- Developer: Bethesda Softworks
- Publisher: Bethesda Softworks
- Producer: V. J. Lakshman
- Programmer: Julian LeFay
- Composer: Julian LeFay
- Series: Terminator
- Platform: DOS
- Release: 1992
- Genre: Action-adventure
- Mode: Single player

= The Terminator 2029 =

1992 video game

The Terminator 2029 is a first-person shooter video game developed and published by Bethesda Softworks. It is based on the Terminator film series, and was released in 1992 for DOS. It is Bethesda's second Terminator game following The Terminator (1991).

==Gameplay==

Terminator in battle

Encased in ACE Battle Armor, the player enters a ruined Los Angeles in 2029, a city reduced to rubble and burned remains after the nuclear strikes of 1997. Rebel Command assigns missions through detailed briefings from John Connor's team, outlining objectives, recommended weapons, and the enemies expected in the field. After receiving the briefing, the player visits the armory to equip gear before being deployed into hostile territory. Because Terminators and other threats are pervasive, the game provides a dedicated training arena that recreates real combat scenarios; here, the player can practice without permanent consequences, refine combat skills, and learn to operate the armor effectively before attempting actual missions where survival and preservation of the suit are critical.

==Development==
The game had used a new concept which was first-person POV down the barrel of a gun. Weaver said the developers at id Software took Bethesda's idea and did it better.

==Deluxe CD Edition==
The Deluxe CD Edition, released in 1994, includes the original game along with the 1993 expansion pack Operation Scour, giving a total of 34 missions. This edition also includes 330MB of additional mission briefings and character speech, as well as new gameplay music.

==Reception==

Gordon Goble of Computer Gaming World said "Those who are able to win the game in the optimal seven mission path may not become as sated as this reviewer, but I would have liked to see this product serve as more than a shoot-'em-up. The fact is that Terminator 2029 shines graphically, features an interesting premise, and supplies ample audible realism and thunder. It runs as a good computer game should, bereft of any annoying mid-play screen freezes". Finnish magazine Pelit wrote "Terminator 2029 would have had the makings of a real mega-game, but without W3D graphics, plenty of sound mats, and smart fellow soldiers, it's an absolutely grueling package that must be played to a conclusion. There is no greater shortage in the game, the top game is missed because every aspect could still have been improved".

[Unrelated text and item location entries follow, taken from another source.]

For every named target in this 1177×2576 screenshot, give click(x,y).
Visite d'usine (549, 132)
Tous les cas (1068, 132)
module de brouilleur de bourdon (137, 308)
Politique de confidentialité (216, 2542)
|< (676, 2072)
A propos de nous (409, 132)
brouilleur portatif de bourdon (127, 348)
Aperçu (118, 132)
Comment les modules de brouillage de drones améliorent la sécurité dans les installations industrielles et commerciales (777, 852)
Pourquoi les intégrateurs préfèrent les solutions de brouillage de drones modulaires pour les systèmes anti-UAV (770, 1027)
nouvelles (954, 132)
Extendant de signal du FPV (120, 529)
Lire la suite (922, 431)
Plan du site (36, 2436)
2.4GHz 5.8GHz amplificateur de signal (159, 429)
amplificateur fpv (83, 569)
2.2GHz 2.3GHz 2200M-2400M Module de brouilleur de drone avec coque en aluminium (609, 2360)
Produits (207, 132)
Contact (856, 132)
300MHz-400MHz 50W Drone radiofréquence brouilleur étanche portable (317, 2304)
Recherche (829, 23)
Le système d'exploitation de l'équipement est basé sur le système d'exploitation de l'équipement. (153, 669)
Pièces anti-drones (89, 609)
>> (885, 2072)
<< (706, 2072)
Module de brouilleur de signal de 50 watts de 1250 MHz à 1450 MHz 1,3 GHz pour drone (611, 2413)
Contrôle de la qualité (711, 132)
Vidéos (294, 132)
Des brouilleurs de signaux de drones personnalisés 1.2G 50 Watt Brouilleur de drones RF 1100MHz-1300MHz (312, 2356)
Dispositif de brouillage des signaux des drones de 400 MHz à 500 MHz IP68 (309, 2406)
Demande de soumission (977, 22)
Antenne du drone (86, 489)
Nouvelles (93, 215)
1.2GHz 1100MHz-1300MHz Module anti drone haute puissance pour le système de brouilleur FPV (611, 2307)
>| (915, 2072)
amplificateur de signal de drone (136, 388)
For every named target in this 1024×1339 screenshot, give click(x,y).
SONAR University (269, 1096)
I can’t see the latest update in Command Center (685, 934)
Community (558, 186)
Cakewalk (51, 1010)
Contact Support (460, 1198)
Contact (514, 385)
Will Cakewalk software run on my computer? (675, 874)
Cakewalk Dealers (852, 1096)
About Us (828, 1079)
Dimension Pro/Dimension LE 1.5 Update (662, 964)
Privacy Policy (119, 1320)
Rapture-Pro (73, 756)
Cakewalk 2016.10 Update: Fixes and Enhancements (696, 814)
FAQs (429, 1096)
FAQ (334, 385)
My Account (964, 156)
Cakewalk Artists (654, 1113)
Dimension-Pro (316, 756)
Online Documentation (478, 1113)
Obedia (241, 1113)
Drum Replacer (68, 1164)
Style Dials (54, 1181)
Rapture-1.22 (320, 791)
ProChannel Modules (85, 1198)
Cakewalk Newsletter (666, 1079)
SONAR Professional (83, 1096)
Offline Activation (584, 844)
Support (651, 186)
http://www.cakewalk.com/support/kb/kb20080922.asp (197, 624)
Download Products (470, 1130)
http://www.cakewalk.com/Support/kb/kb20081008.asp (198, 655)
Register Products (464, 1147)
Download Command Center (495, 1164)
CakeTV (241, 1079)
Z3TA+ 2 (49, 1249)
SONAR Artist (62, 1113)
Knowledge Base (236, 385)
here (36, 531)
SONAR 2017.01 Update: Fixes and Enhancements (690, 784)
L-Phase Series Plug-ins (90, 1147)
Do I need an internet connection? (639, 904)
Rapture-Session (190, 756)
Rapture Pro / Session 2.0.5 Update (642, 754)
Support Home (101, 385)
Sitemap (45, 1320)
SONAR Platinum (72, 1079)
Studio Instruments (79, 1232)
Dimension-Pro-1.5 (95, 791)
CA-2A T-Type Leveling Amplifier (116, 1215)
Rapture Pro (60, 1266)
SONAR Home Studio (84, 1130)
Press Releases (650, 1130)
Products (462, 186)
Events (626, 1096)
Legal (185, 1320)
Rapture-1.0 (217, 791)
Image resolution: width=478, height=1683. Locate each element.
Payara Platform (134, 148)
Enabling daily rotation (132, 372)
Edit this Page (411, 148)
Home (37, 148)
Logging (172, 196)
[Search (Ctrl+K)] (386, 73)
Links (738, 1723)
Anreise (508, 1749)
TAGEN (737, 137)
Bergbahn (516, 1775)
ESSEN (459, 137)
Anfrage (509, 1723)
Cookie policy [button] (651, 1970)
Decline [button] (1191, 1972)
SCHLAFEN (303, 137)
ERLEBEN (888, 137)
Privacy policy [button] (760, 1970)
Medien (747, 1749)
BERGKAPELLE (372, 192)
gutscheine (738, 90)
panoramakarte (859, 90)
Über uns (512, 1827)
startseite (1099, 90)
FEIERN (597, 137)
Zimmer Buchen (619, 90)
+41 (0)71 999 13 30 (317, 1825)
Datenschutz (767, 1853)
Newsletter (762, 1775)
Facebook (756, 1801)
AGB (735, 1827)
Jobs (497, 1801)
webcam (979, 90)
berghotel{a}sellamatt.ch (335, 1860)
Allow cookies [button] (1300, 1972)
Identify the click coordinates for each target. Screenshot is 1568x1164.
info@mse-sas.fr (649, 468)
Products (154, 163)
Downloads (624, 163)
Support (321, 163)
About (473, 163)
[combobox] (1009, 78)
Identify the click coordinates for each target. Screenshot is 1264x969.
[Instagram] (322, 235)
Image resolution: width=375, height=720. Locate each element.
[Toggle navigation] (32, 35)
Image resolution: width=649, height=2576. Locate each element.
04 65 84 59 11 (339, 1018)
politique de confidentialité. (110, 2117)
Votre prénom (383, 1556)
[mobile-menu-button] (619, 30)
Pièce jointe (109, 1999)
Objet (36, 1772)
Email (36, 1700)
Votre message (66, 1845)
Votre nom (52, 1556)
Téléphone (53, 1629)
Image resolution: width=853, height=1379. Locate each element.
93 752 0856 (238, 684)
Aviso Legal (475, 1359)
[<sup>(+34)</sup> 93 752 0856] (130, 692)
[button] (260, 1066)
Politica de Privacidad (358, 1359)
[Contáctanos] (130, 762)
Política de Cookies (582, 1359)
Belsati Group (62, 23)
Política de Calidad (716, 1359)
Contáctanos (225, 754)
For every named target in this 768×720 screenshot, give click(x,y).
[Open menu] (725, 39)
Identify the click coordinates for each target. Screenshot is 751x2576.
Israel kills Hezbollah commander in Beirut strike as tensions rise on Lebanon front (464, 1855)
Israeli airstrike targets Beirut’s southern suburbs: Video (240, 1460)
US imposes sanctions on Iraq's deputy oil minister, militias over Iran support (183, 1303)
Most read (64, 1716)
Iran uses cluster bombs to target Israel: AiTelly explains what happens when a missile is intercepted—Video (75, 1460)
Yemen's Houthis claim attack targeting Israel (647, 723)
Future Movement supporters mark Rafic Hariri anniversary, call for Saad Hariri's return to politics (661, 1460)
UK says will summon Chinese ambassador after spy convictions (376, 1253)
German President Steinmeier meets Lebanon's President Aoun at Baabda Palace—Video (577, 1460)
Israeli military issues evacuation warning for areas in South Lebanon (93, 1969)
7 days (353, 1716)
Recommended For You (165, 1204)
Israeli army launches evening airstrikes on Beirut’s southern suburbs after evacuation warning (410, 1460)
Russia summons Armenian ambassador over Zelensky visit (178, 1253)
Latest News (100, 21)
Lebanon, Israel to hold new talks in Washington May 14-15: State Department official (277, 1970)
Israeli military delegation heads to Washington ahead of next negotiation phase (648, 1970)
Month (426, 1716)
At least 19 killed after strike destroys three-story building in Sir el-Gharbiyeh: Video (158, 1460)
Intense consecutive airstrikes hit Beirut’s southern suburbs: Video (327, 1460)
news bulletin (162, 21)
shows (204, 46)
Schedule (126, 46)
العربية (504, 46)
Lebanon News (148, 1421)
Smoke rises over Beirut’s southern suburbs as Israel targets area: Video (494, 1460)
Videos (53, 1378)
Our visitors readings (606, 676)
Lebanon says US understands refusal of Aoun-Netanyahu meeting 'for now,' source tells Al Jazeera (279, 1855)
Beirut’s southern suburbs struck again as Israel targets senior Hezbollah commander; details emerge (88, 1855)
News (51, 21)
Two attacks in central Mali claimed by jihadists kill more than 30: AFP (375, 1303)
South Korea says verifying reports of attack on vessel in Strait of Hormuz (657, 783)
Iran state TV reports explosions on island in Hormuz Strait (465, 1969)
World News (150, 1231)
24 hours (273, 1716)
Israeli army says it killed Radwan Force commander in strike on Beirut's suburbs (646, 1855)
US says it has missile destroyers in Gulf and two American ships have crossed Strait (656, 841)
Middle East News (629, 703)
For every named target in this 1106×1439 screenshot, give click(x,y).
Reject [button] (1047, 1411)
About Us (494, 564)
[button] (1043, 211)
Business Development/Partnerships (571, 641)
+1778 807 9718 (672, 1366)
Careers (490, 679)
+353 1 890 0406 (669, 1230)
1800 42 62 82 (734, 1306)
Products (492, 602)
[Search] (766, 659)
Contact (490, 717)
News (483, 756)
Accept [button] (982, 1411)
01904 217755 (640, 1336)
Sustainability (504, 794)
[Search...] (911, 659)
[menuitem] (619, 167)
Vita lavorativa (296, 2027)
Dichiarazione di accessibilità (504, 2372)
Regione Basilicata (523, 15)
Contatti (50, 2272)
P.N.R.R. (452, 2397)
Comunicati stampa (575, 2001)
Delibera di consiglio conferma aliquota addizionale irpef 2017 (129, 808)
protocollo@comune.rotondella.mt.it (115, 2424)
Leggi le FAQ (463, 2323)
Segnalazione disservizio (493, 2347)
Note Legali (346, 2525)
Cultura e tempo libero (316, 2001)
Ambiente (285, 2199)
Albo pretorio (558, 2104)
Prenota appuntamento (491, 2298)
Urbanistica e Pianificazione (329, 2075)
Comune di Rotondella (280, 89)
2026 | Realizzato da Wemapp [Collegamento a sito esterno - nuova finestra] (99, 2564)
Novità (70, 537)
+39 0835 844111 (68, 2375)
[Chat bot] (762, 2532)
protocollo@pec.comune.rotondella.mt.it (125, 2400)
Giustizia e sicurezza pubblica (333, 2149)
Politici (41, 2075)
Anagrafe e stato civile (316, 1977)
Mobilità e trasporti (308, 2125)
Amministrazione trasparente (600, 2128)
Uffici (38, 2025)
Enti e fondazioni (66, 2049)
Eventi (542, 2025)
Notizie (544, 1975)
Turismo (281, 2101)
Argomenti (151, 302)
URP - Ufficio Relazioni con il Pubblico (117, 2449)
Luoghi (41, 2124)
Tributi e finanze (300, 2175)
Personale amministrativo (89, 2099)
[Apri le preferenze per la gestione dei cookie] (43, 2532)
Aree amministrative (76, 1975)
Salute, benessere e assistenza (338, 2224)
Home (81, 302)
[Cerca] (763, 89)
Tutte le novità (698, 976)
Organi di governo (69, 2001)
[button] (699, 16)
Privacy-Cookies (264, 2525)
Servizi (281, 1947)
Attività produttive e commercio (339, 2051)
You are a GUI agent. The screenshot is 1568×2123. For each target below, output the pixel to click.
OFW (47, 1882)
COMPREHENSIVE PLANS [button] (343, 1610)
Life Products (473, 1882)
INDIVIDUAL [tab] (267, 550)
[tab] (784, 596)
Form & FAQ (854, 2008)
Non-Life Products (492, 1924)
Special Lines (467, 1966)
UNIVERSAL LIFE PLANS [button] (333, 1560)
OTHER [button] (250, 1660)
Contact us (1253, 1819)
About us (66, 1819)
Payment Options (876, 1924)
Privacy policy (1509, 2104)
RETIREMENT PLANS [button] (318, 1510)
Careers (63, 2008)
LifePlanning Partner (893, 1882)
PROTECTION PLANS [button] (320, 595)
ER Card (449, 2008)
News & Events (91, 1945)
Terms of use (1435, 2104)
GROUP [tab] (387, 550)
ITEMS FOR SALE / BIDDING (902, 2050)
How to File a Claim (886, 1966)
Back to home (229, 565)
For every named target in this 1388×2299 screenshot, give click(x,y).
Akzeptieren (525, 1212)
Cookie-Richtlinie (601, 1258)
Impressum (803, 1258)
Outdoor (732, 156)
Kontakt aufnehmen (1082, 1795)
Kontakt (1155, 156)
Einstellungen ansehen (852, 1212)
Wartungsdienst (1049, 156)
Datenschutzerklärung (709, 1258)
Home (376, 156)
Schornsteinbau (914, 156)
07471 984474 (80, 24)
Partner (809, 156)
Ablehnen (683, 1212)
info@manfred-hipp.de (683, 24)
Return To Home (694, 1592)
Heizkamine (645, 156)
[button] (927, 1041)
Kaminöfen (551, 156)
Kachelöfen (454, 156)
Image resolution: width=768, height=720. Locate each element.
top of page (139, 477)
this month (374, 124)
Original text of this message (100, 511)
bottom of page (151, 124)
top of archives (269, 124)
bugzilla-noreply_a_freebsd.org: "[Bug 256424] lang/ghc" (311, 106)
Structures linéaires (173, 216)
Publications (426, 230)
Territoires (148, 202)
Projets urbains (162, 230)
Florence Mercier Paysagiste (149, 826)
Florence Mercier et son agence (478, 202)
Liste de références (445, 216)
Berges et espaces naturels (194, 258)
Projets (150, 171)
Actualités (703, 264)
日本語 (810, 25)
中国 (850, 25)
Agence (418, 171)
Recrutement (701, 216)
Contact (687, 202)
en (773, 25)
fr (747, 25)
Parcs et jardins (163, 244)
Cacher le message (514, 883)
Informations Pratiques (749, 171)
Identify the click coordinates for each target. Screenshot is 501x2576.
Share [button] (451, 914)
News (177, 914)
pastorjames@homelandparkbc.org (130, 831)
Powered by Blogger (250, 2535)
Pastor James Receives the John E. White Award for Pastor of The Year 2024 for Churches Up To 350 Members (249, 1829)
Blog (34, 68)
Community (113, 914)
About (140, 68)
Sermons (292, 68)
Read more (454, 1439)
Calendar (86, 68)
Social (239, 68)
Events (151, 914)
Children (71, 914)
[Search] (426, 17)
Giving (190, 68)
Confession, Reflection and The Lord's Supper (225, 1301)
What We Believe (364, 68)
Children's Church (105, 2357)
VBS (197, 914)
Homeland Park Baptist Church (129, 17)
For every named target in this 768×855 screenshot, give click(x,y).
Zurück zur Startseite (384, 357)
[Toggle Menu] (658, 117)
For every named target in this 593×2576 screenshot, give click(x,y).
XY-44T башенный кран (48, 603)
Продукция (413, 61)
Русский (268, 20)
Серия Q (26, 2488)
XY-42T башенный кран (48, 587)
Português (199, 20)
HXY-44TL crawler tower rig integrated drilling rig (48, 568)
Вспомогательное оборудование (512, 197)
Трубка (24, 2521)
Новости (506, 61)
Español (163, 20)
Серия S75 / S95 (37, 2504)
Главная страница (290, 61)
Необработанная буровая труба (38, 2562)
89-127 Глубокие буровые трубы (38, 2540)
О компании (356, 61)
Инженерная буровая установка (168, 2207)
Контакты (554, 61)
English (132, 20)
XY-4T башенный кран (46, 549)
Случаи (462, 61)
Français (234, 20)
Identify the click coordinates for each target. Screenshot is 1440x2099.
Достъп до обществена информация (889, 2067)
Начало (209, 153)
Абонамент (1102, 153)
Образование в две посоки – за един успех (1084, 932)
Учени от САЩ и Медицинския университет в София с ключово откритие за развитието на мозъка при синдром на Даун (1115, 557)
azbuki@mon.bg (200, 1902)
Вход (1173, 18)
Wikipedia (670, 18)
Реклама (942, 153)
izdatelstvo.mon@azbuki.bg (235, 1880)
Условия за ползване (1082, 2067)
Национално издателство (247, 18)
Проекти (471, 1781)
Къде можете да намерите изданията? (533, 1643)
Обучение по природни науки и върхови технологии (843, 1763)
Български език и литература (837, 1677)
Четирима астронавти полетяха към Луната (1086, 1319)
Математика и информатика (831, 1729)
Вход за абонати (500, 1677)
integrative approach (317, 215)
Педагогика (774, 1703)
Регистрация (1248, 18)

In 1996, T. Liam McDonald of PC Gamer called it a "frustrating, often impossibly difficult game" with a confusing mouse and keyboard control interface.

Just Games Retro wrote in 2004 that the game "ends up being a mostly average shooter. It's a faithful and suitable use of the license, but it's really quite boring most of the time. Some simple design changes could have probably fixed this – giving you health or ammo from some destroyed enemies, for starters, or points received from killing baddies that you can spend on weapon upgrades, instead of getting new ones automatically for each mission. The enemy pop-in seems to be partially design, and partially technical limitations, but the game would probably benefit from something a little more predictable, or not so overtly random that enemies teleport from nowhere. This game isn't terrible, but Future Shock is a much better realization of what Bethesda was trying to do here".

Review scores
| Publication | Score |
|---|---|
| Computer and Video Games | 84/100 |
| Just Games Retro | 2/5 |
| Pelit | 88/100 |
| Power Play | 73/100 |
| PC Joker | 59/100 |

===Operation Scour===

Tapio Salminen from Pelit reviewed the Operation Scour expansion pack stating that "Overall, the new additional disc is disappointing as it offers far too little new to be really interesting. Old Bugs remain uncorrected, and the base game is not replenished, let alone updated. Operation Scour is an additional feature for those who like the original game. Let the others not bother".

Review score
| Publication | Score |
|---|---|
| Pelit | 79/100 |

==Sales==
According to Bethesda founder Christopher Weaver, the game had good sales but not great. The game was regarded by Weaver in 1997 as one of the most popular Bethesda titles along with Wayne Gretzky Hockey 3 and the Elder Scrolls series. Ted Peterson, one of the original creators of the Elder Scrolls series, stated in 2021 that the game was a moderate success for the company.